Knocking off two more vestiges of legacy switch

Guy Steele guy.steele at oracle.com
Wed Sep 14 04:05:45 UTC 2022


+1 on this suggestion. I believe it is the only approach that could make switch on floats at all useful, and it would be very useful, as Joe says, for expressing special cases in math libraries clearly.

—Guy

On Sep 13, 2022, at 1:07 PM, Joe Darcy <joe.darcy at oracle.com<mailto:joe.darcy at oracle.com>> wrote:

On 9/13/2022 9:55 AM, Brian Goetz wrote:

It is common for math library methods to have a preamble to screen out special values (infinities, NaN, 0.0, 1.0, etc.).

This would be a reasonable use of a switch on float/double switch.



Which raises some questions (again) of the semantics of constant patterns for exotic floating point values, especially (again) negative zero.

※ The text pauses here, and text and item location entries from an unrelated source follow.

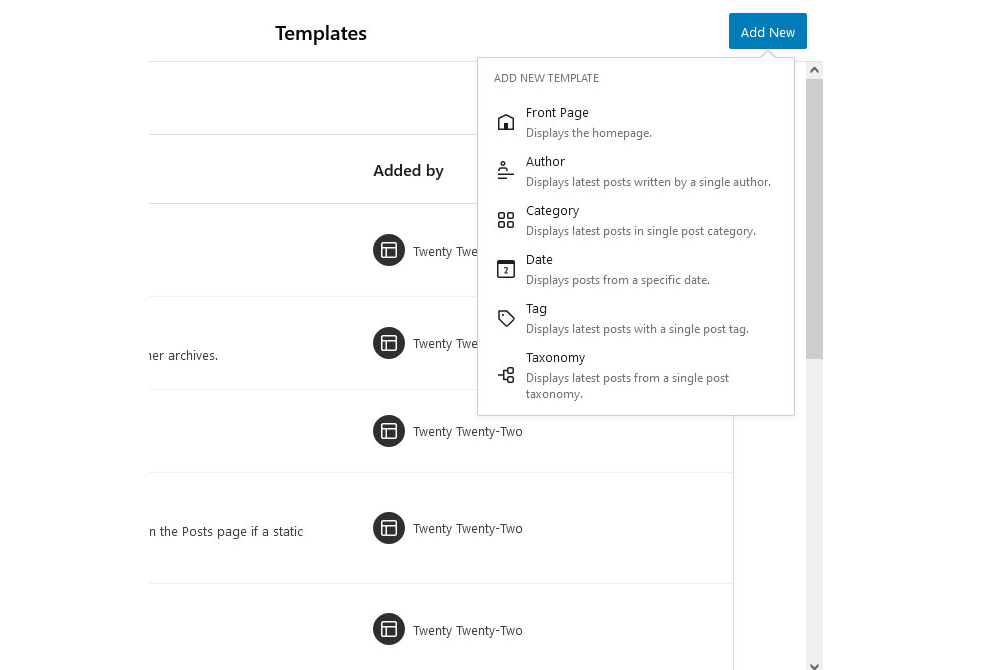Select the Front Page home icon
1000x670 pixels.
[x=506, y=121]
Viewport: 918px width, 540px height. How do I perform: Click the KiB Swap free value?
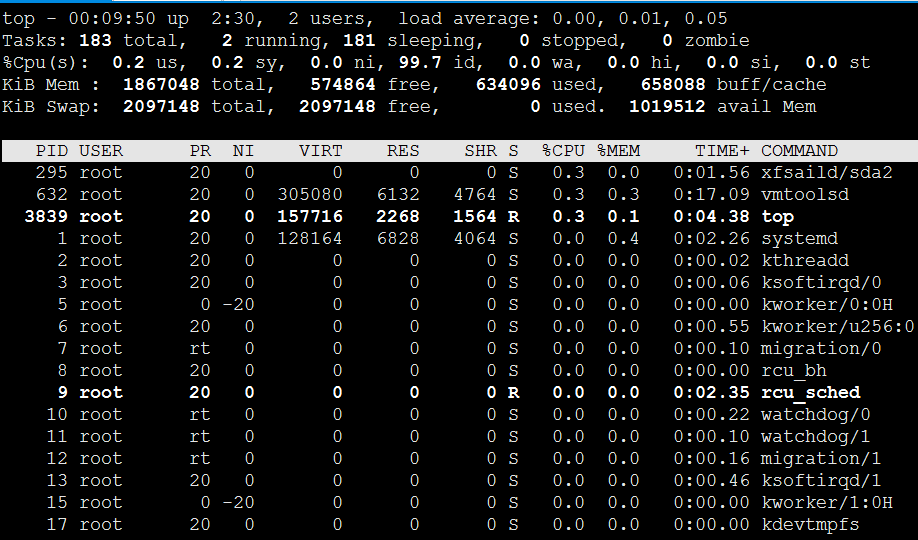[x=337, y=107]
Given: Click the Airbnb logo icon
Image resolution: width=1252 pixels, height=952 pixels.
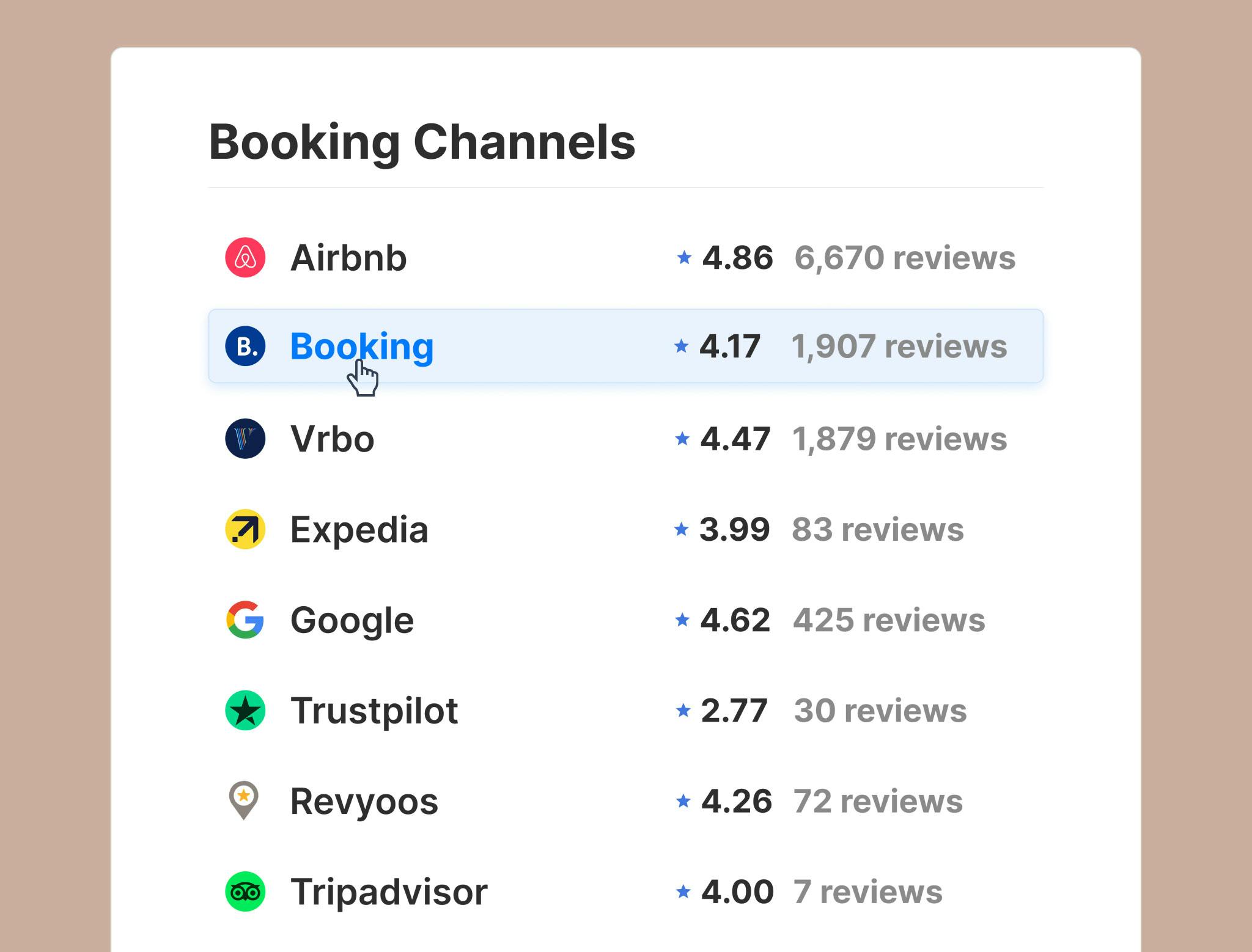Looking at the screenshot, I should click(x=245, y=257).
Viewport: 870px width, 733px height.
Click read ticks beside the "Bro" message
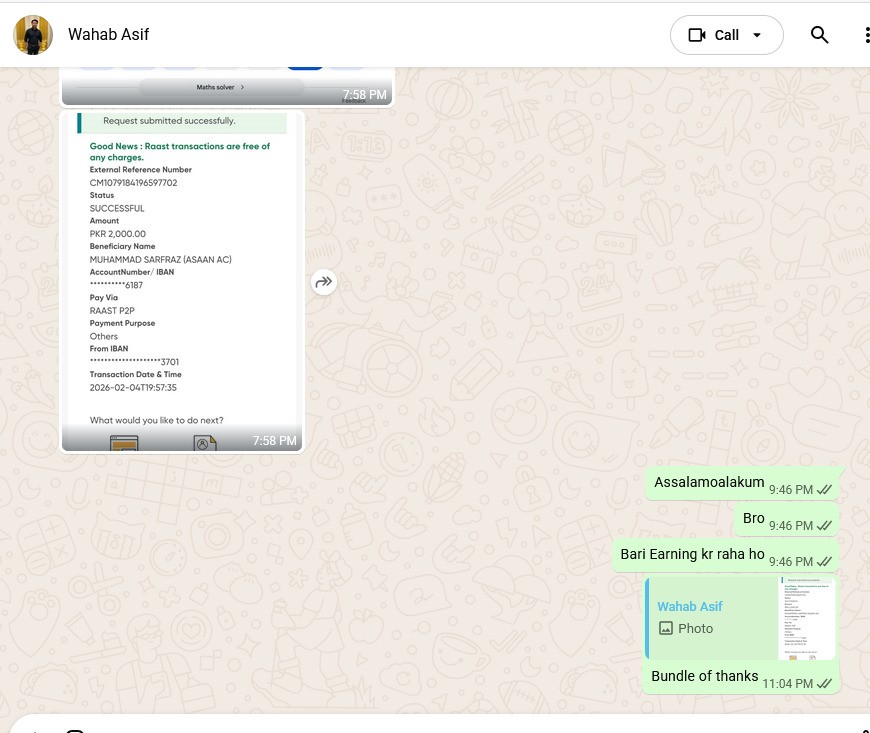(825, 526)
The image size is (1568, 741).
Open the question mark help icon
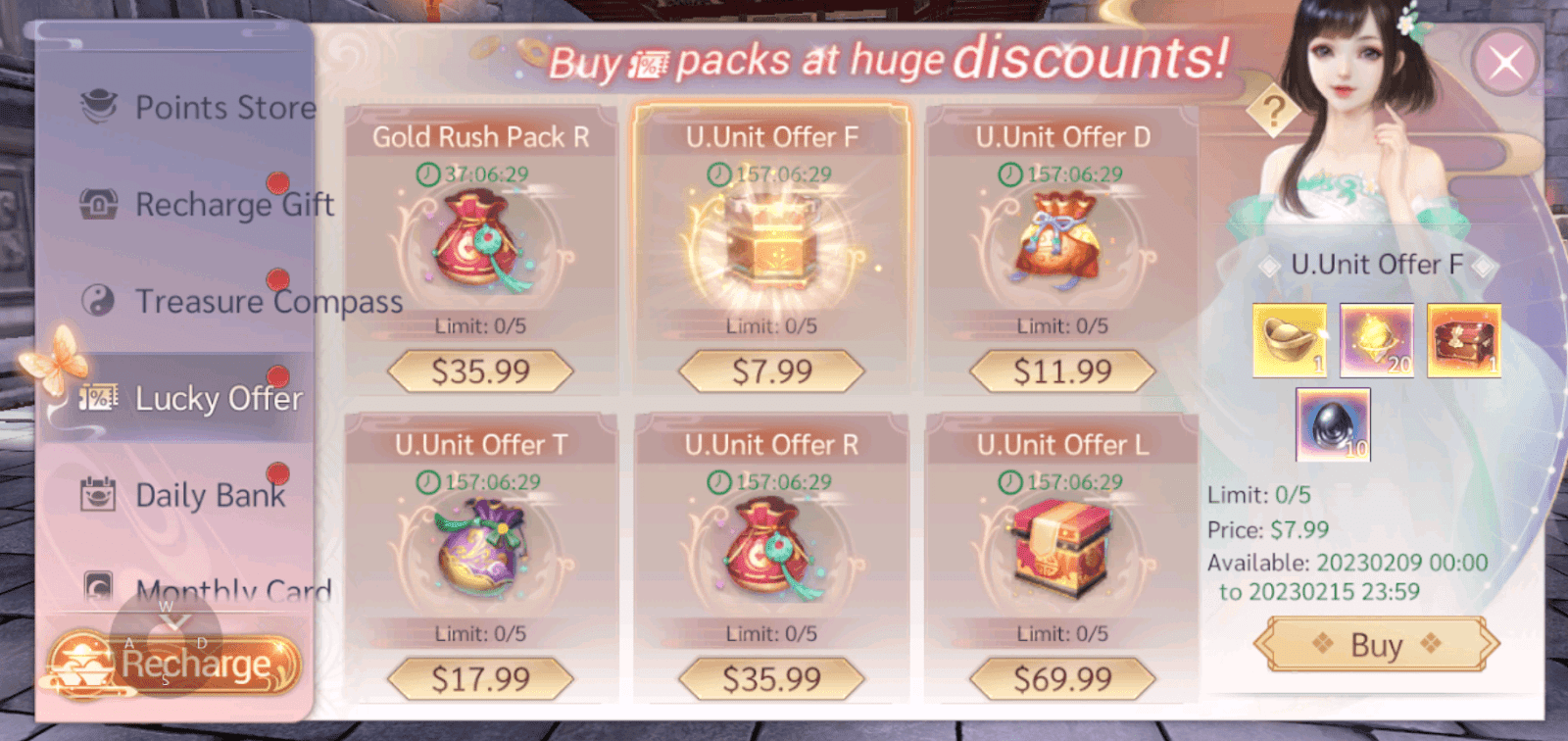coord(1273,113)
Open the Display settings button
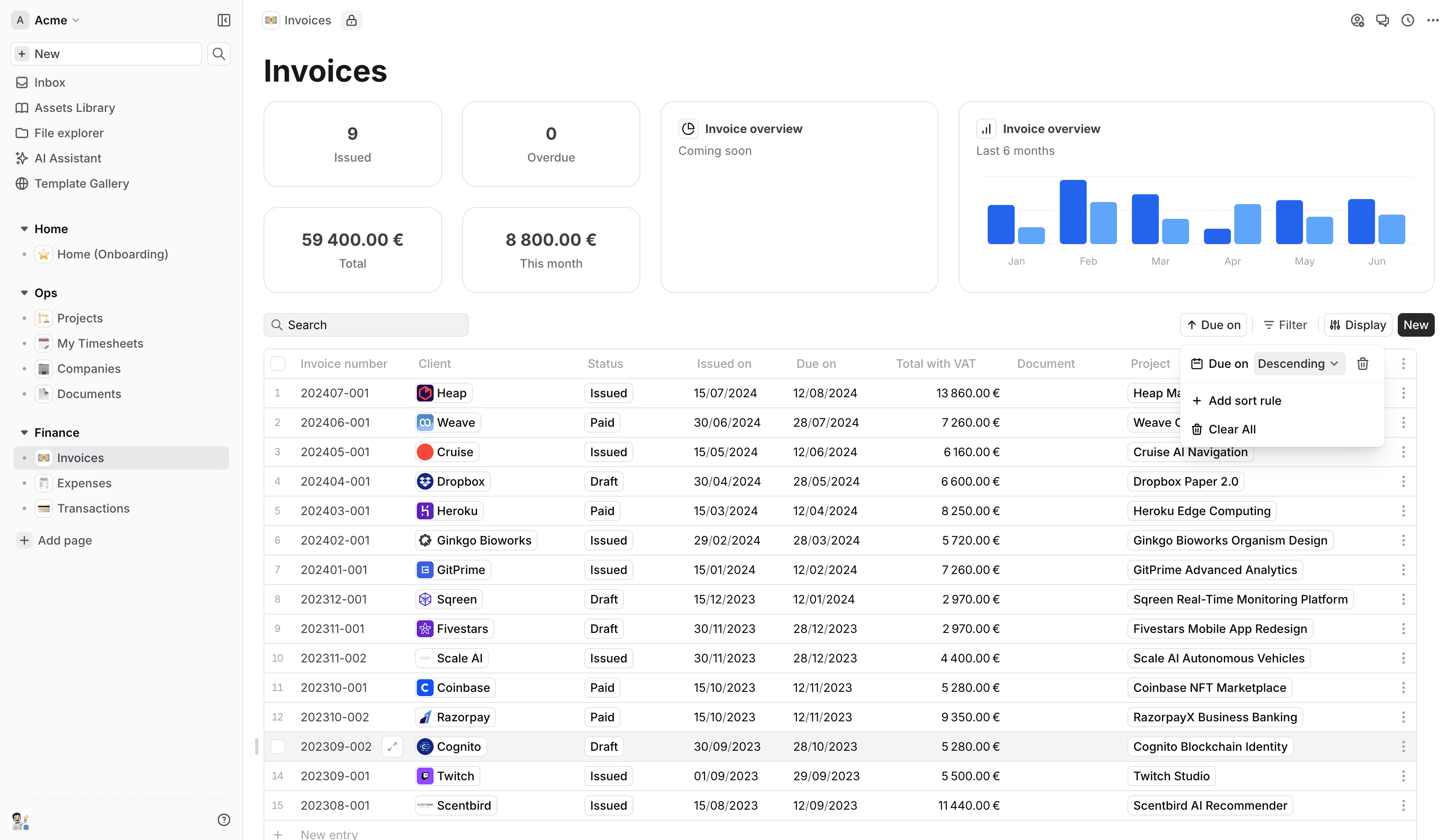The height and width of the screenshot is (840, 1455). 1357,325
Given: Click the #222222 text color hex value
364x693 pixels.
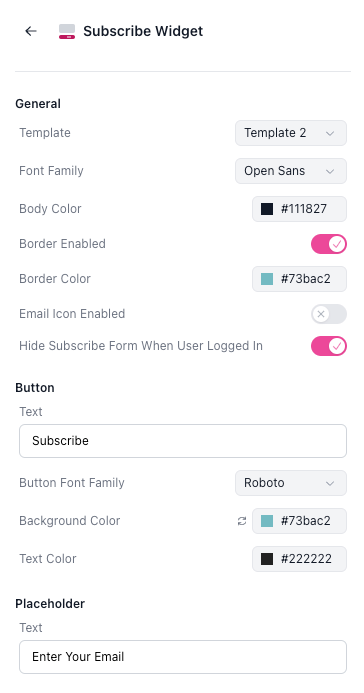Looking at the screenshot, I should point(306,559).
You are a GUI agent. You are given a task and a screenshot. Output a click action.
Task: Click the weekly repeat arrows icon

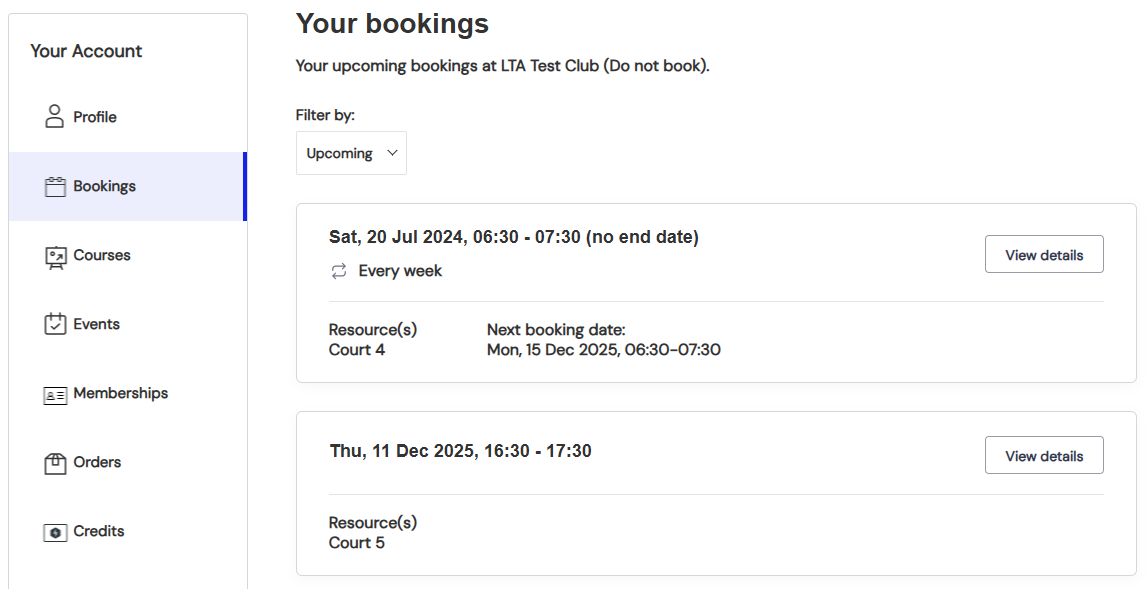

In a switching context, I think there is a stronger case for distinguishing between +0.0 and -0.0. The operational semantics I'd recommend are to desugar, say a float switch, to an int switch on the Float.floatToIntBits mapping of the float case labels. Float.floatToIntBits, as opposed to Float.floatToRawIntBits, normalized all NaN representations to a single value.